### Text section
──────────────────────────────

Code to retrieve data from the opensky database

See example from the documentation: https://traffic-viz.github.io/gallery/kaliningrad.html

Note: there's no need to store username and password in a config file - the jupyter output will feature a link for trino authentication in a separate browser window

Installing the traffic python package if necessary


In [66]:
!pip install traffic





Include libraries

In [67]:
from datetime import datetime, timedelta
import pandas as pd
#from cartes.crs import Lambert93  # type: ignore

Always use python engine for dataframe queries, see
https://stackoverflow.com/questions/67063643/is-there-a-way-to-force-pandas-dataframe-query-to-use-python-as-default-engine

In [68]:
from functools import partialmethod

pd.DataFrame.query = partialmethod(pd.DataFrame.query, engine="python")



... and the traffic library used to hadle the opensky queries

In [69]:
import traffic
traffic.config_file

PosixPath('/root/.config/traffic/traffic.conf')

In [70]:
from traffic.data import opensky
#from traffic.core import Flight
#from traffic.data import eurofirs


Define list of airports we are interested in: based on https://de.wikipedia.org/wiki/Liste_der_Verkehrsflugh%C3%A4fen_in_Deutschland

In [78]:
icaolist=["EDBH", "EDDB", "EDVE", "EDDW", "ETMN", "EDLW", "EDDC", "EDDL", "EDDE", "EDDF", "EDFH", "EDNY", "EDDH", "EDDV", "EDAH", "ETSI", "EDSB", "EDVK",
           "EDDK", "EDTL", "EDDP", "EDHL", "EDBC", "EDJA", "EDDM", "EDDG", "EDBN", "EDLV", "EDDN", "EDMO", "EDLP", "ETNL", "EDDR", "EDGS", "EDDS", "EDXW"]
# note: it was necessary to split the list in two parts, having one giant list was not supported by the database query
print(icaolist)

──────────────────────────────

### Questions to answer
a) Retype a part of the OpenSky retrieval text. Begin at the words "Define list of" and stop after the words "print(icaolist)".
b) Answer these about the OpenSky retrieval text:
(i) Where, according to the note, will the link for trino authentication be featured?
(ii) Which engine are pandas DataFrame queries set to use?
(iii) What path does traffic.config_file return?

### Data below
──────────────────────────────

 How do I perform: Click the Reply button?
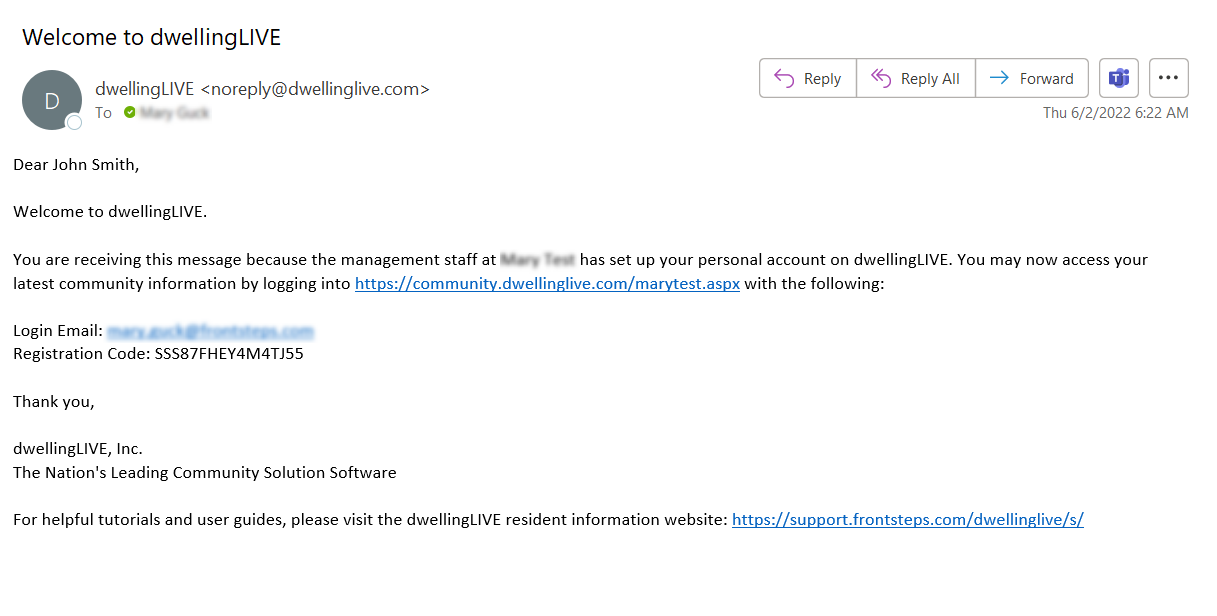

──────────────────────────────

### Solutions for each task
a)
Define list of airports we are interested in: based on https://de.wikipedia.org/wiki/Liste_der_Verkehrsflugh%C3%A4fen_in_Deutschland

In [78]:
icaolist=["EDBH", "EDDB", "EDVE", "EDDW", "ETMN", "EDLW", "EDDC", "EDDL", "EDDE", "EDDF", "EDFH", "EDNY", "EDDH", "EDDV", "EDAH", "ETSI", "EDSB", "EDVK",
           "EDDK", "EDTL", "EDDP", "EDHL", "EDBC", "EDJA", "EDDM", "EDDG", "EDBN", "EDLV", "EDDN", "EDMO", "EDLP", "ETNL", "EDDR", "EDGS", "EDDS", "EDXW"]
# note: it was necessary to split the list in two parts, having one giant list was not supported by the database query
print(icaolist)

b)
(i) In the jupyter output. The link opens trino authentication in a separate browser window.
(ii) The python engine.
(iii) PosixPath('/root/.config/traffic/traffic.conf')